On 07.09.2010, at 15:41, Anthony Liguori wrote:
Hi,
We've got copy-on-read and image streaming working in QED and before going much
further, I wanted to bounce some interfaces off of the libvirt folks to make sure our
final interface makes sense.
Here's the basic idea:
Today, you can create images based on base images that are copy on write. With QED, we
also support copy on read which forces a copy from the backing image on read requests and
write requests.
In additional to copy on read, we introduce a notion of streaming a block device which
means that we search for an unallocated region of the leaf image and force a copy-on-read
operation.
The combination of copy-on-read and streaming means that you can start a guest based on
slow storage (like over the network) and bring in blocks on demand while also having a
deterministic mechanism to complete the transfer.

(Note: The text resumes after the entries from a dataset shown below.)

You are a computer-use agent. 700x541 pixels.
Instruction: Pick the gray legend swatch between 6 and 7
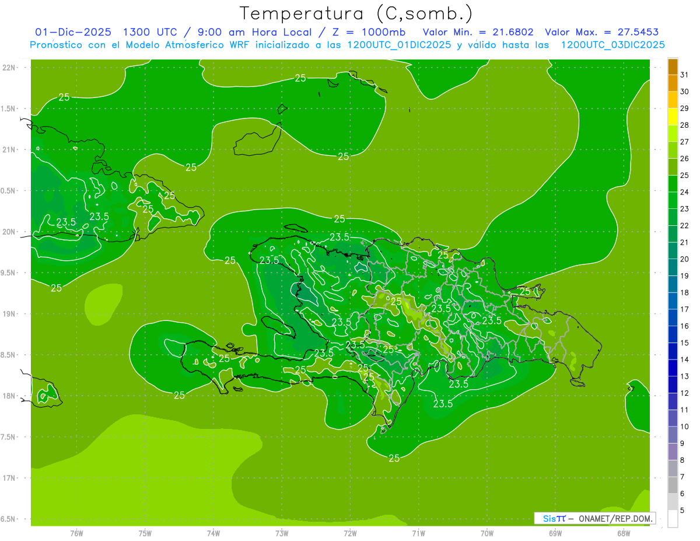[673, 485]
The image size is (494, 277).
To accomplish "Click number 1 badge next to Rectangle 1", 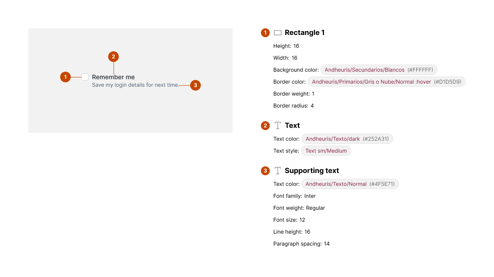I will coord(265,33).
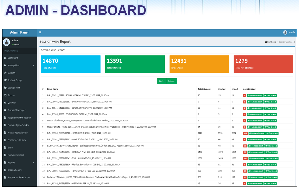Click the Dashboard icon in the sidebar
This screenshot has width=299, height=189.
(x=5, y=58)
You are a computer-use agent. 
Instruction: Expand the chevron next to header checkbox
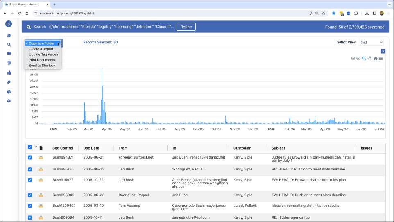tap(36, 147)
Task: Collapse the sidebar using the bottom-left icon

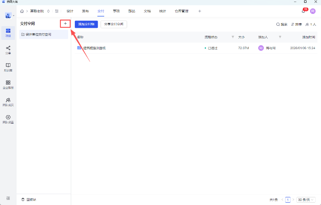Action: [8, 198]
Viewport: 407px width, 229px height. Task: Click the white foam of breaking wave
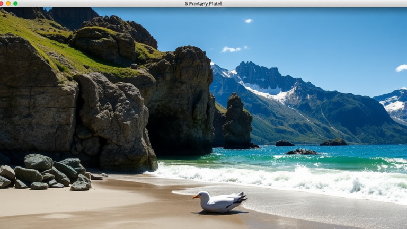297,178

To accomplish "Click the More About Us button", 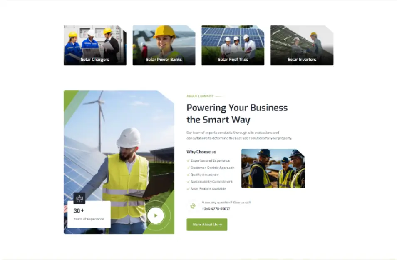I will click(x=207, y=225).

The interface for copy-on-read is just an option within qemu-img create. Streaming, on
the other hand, requires a bit more thought. Today, I have a monitor command that does
the following:
stream <device> <sector offset>
Which will try to stream the minimal amount of data for a single I/O operation and then
return how many sectors were successfully streamed.

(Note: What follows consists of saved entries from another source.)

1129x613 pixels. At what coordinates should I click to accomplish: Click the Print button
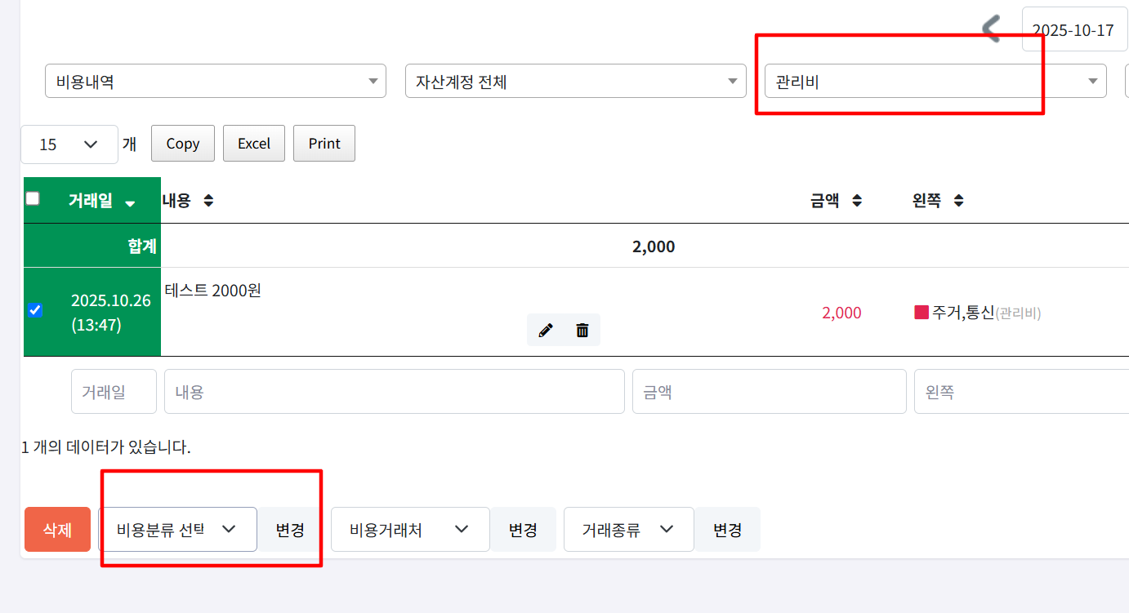(324, 144)

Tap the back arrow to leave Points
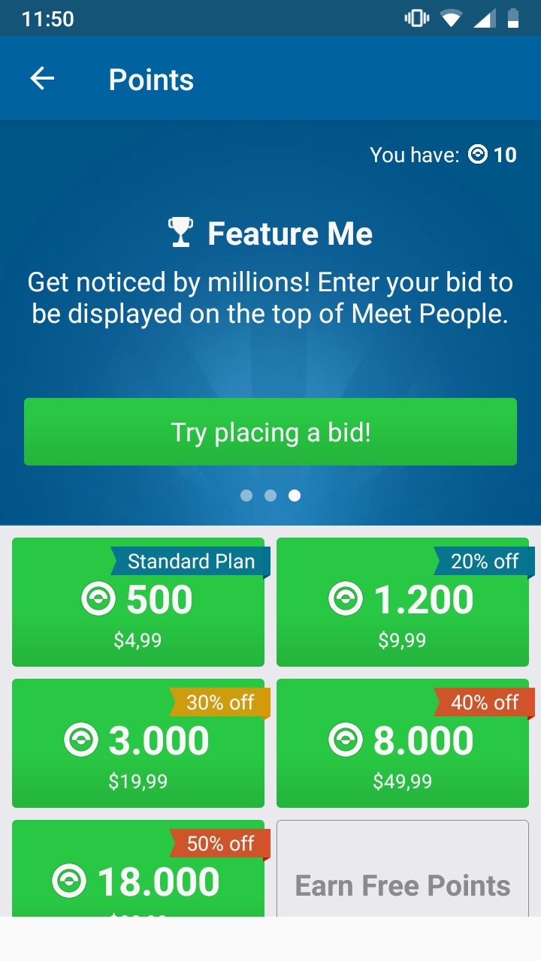pos(42,78)
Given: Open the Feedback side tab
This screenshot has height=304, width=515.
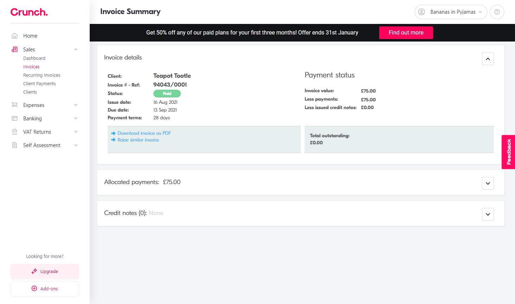Looking at the screenshot, I should pyautogui.click(x=509, y=152).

The idea about how to drive this interface is a loop like:
offset = 0;
while offset < image_size:
wait_for_idle_time()
count = stream(device, offset)
offset += count
Obviously, the "wait_for_idle_time()" requires wide system awareness. The
thing I'm not sure about is 1) would libvirt want to expose a similar stream interface
and let management software determine idle time 2) attempt to detect idle time on it's
own and provide a higher level interface. If (2), the question then becomes whether we
should try to do this within qemu and provide libvirt a higher level interface.

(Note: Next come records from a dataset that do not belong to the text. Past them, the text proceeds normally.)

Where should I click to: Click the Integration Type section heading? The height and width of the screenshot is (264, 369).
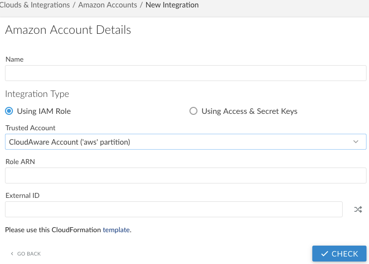[37, 93]
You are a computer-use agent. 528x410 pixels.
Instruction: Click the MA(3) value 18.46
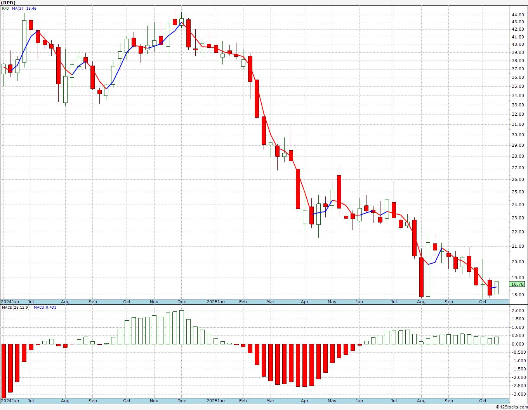31,8
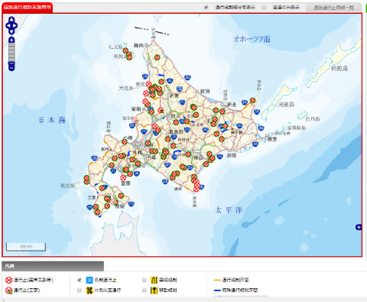Screen dimensions: 367x302
Task: Enable the 車線規制 legend checkbox
Action: point(145,280)
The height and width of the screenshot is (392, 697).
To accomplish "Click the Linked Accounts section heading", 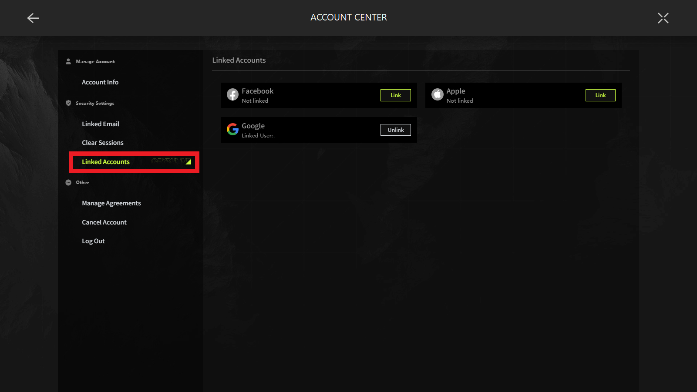I will (x=239, y=60).
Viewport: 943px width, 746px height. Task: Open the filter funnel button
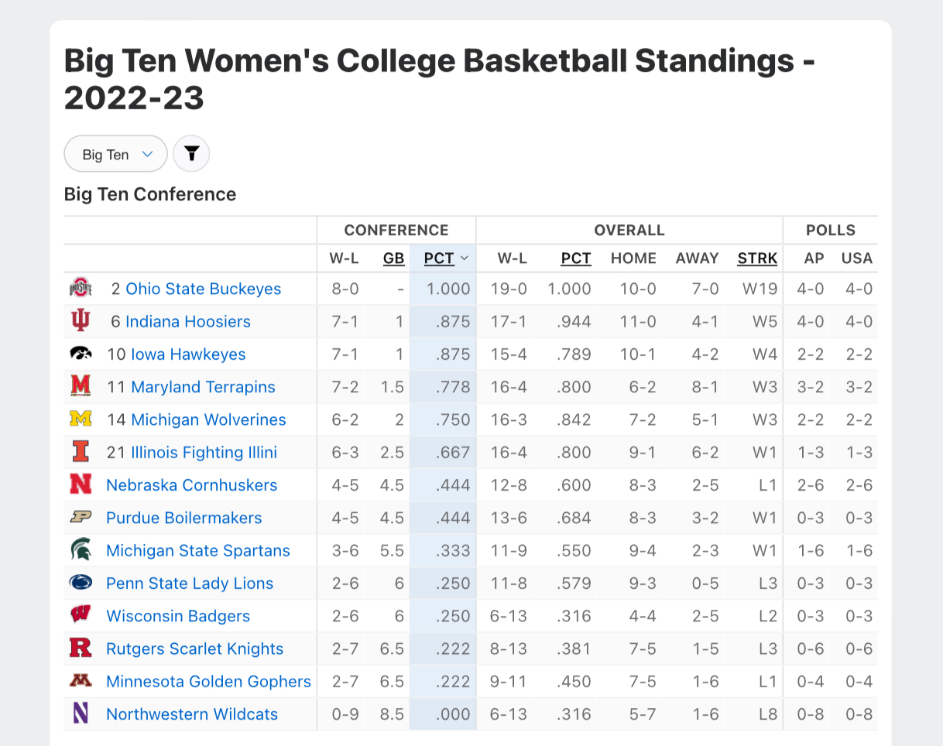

I'm torn here too. Why not expose both? Have a qemu internal daemon available that
gets a sleep time as parameter and an external "pull sectors" command. We'll
see which one is more useful, but I don't think it's too much code to justify only
having one of the two. And the internal daemon could be started using a command line
parameter, which helps non-managed users.
A related topic is block migration. Today we support pre-copy migration which means we
transfer the block device and then do a live migration. Another approach is to do a live
migration, and on the source, run a block server using image streaming on the destination
to move the device.
With QED, to implement this one would:
1) launch qemu-nbd on the source while the guest is running
2) create a qed file on the destination with copy-on-read enabled and a backing file
using nbd: to point to the source qemu-nbd
3) run qemu -incoming on the destination with the qed file
4) execute the migration
5) when migration completes, begin streaming on the destination to complete the copy
6) when the streaming is complete, shut down the qemu-nbd instance on the source
This is a bit involved and we could potentially automate some of this in qemu by
launching qemu-nbd and providing commands to do some of this. Again though, I think the
question is what type of interfaces would libvirt prefer? Low level interfaces + recipes
on how to do high level things or higher level interfaces?
Is there anything keeping us from making the QMP socket multiplexable? I was thinking of
something like:
{ command = "nbd_server" ; block = "qemu_block_name" }
{ result = "done" }
<qmp socket turns into nbd socket>
This way we don't require yet another port, don't have to care about conflicts and
get internal qemu block names for free.
Alex